→ Data supplied:
________________________
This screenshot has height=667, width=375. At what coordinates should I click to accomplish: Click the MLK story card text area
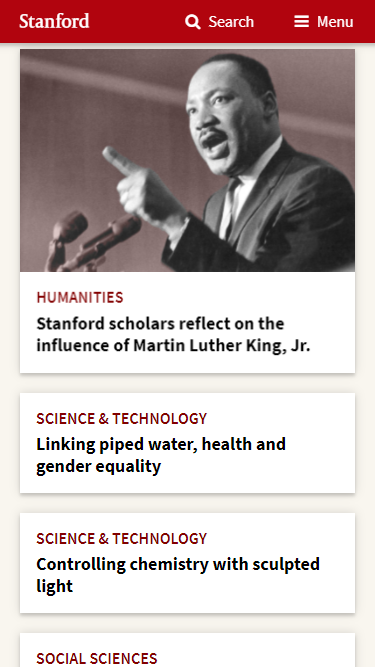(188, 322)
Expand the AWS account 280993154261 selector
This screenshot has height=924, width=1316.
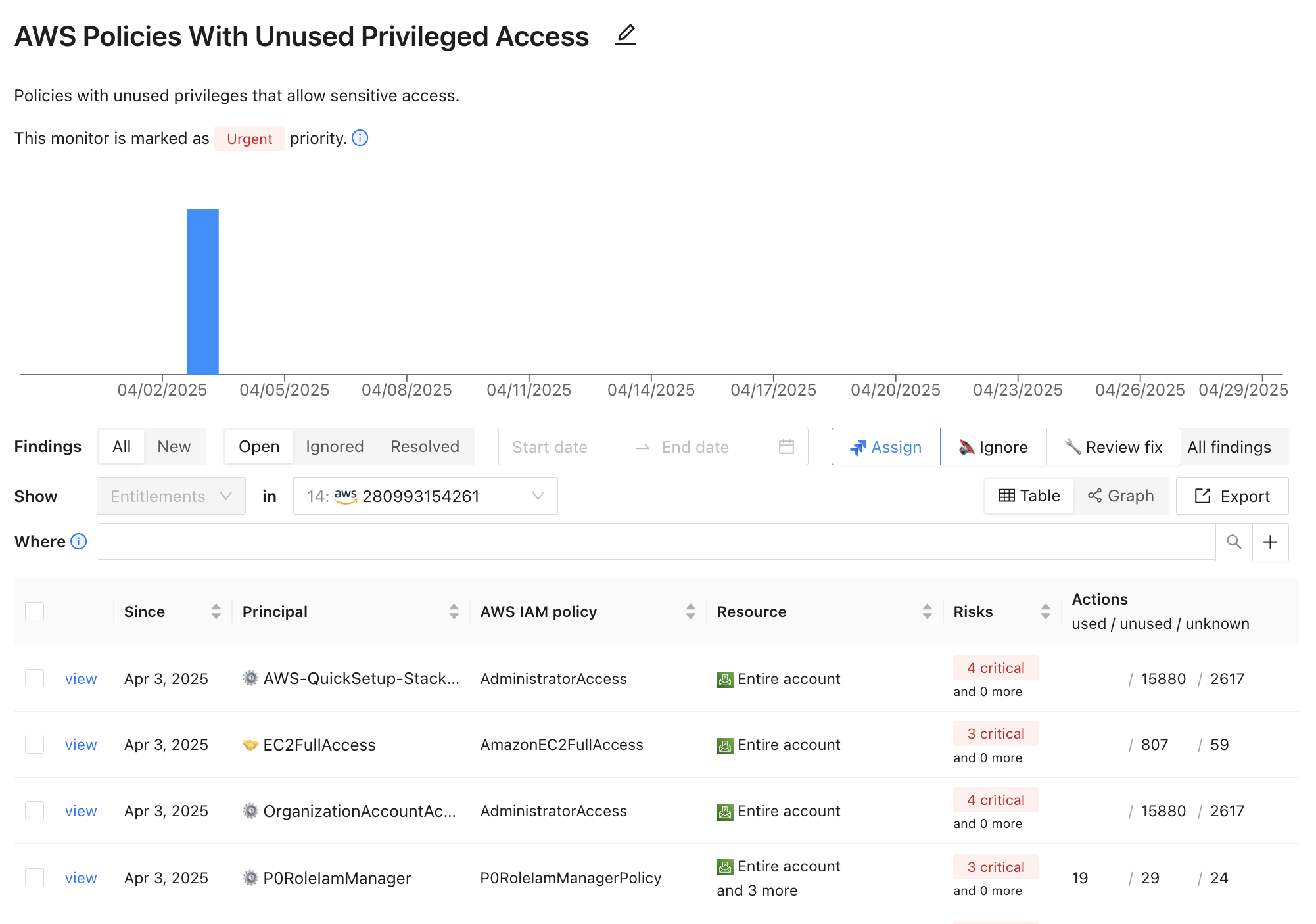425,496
________________________
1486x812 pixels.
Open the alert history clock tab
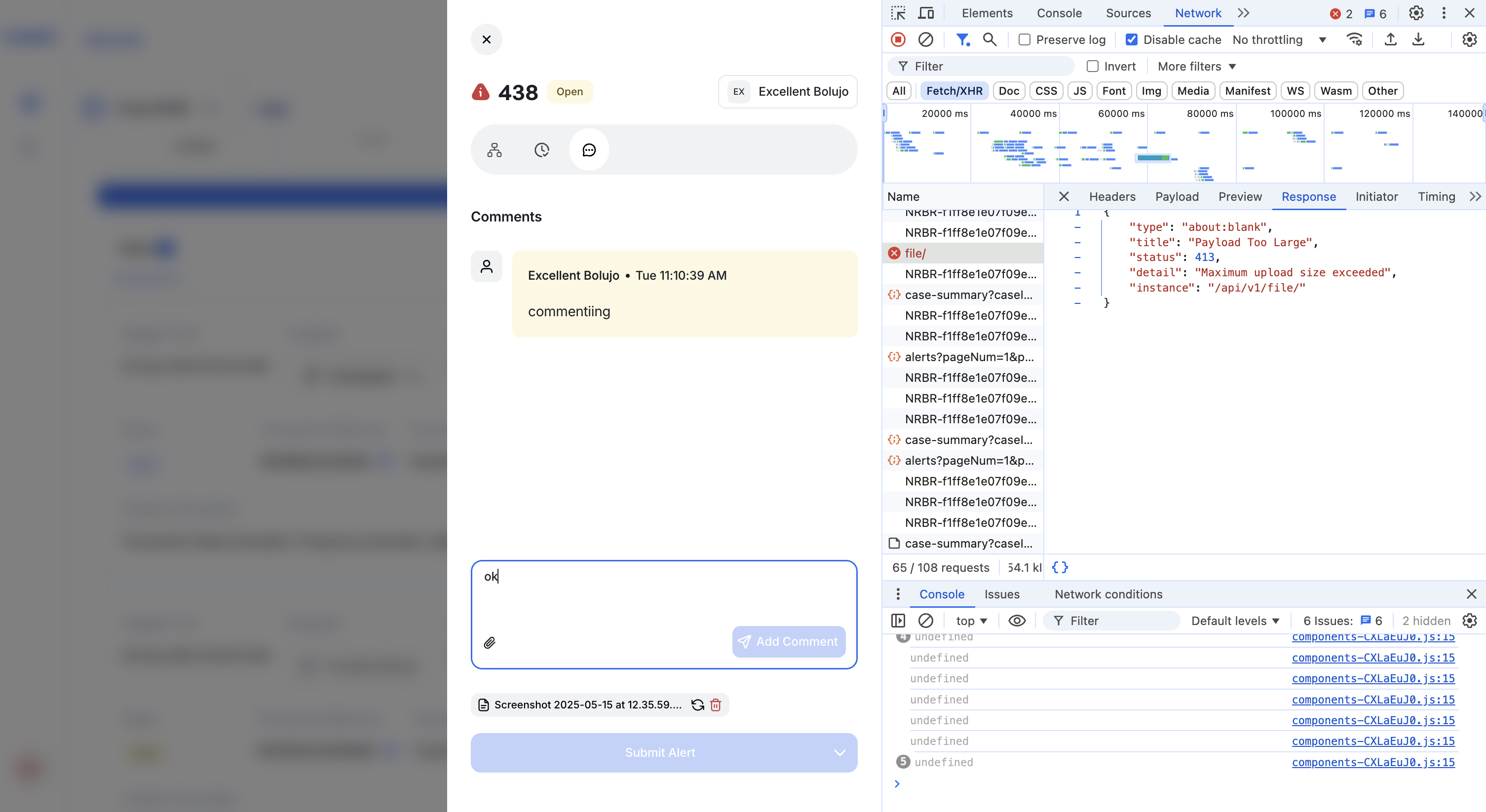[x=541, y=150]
________________________
→ Brief:
Rewrite every line of the data, starting at the line containing "1486x812 pixels." and ending at the line containing "[x=541, y=150]", and shift each coordinate in the answers by adding 133 to it. Omit the pictures.

→ Answer:
1486x812 pixels.
Open the alert history clock tab
[x=674, y=283]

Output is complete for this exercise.